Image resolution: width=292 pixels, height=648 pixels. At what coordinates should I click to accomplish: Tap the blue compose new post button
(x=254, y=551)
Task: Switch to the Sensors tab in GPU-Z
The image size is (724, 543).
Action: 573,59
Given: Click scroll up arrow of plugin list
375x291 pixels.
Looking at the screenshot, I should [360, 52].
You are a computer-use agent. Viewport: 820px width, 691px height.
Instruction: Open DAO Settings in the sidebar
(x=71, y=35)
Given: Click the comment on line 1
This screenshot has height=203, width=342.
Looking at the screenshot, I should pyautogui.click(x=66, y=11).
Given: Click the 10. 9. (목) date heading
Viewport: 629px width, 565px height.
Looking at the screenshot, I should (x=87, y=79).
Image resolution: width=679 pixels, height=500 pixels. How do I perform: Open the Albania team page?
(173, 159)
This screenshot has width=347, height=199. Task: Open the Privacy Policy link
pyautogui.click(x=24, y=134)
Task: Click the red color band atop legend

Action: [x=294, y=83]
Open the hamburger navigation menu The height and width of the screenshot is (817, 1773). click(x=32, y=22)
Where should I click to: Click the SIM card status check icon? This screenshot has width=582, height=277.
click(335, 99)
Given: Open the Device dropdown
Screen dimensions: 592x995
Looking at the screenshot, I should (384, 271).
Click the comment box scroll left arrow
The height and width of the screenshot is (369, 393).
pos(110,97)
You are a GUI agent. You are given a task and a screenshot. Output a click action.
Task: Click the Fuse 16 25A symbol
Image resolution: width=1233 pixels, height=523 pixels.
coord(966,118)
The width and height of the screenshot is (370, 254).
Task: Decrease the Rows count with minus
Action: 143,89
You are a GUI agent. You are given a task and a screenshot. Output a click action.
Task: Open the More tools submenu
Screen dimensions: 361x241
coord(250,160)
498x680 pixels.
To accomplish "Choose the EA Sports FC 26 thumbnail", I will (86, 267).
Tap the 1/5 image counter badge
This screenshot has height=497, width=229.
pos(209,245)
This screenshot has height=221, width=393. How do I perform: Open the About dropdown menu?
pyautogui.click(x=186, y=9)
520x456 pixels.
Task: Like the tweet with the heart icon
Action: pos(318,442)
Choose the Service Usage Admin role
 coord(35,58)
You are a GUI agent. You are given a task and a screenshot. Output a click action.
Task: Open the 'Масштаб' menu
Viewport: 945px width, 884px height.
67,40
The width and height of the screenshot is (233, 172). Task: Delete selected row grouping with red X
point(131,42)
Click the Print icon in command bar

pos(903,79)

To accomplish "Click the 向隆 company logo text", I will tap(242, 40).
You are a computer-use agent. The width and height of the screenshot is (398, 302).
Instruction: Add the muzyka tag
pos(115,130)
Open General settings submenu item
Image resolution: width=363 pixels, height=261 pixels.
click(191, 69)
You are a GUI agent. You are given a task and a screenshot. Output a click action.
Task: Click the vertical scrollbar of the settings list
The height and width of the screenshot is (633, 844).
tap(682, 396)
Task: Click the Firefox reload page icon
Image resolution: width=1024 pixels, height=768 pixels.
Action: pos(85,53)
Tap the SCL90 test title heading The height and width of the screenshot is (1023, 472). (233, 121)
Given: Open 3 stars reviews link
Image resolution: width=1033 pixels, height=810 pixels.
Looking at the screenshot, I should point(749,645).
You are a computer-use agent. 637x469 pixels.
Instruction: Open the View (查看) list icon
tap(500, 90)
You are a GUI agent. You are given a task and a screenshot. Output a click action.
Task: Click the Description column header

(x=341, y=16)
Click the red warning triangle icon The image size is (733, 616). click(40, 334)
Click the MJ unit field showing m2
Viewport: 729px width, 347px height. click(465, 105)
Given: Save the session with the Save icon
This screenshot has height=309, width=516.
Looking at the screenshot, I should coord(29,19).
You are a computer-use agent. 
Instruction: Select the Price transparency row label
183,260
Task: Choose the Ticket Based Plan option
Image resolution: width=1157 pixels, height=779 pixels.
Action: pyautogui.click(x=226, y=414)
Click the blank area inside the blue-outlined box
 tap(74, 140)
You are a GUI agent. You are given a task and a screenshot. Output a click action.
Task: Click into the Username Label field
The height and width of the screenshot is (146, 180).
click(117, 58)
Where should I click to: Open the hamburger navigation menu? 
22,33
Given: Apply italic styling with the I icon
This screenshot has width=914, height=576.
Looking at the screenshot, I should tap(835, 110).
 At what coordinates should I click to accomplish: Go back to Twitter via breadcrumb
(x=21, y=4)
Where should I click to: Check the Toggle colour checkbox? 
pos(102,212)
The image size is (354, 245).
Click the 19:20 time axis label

────

TASK DIRECTIONS: Wherever the string "heading" appears in the entries above, list that line.

WRITTEN SOLUTION:
Given: Click the 10. 9. (목) date heading
Tap the SCL90 test title heading The height and width of the screenshot is (1023, 472). (233, 121)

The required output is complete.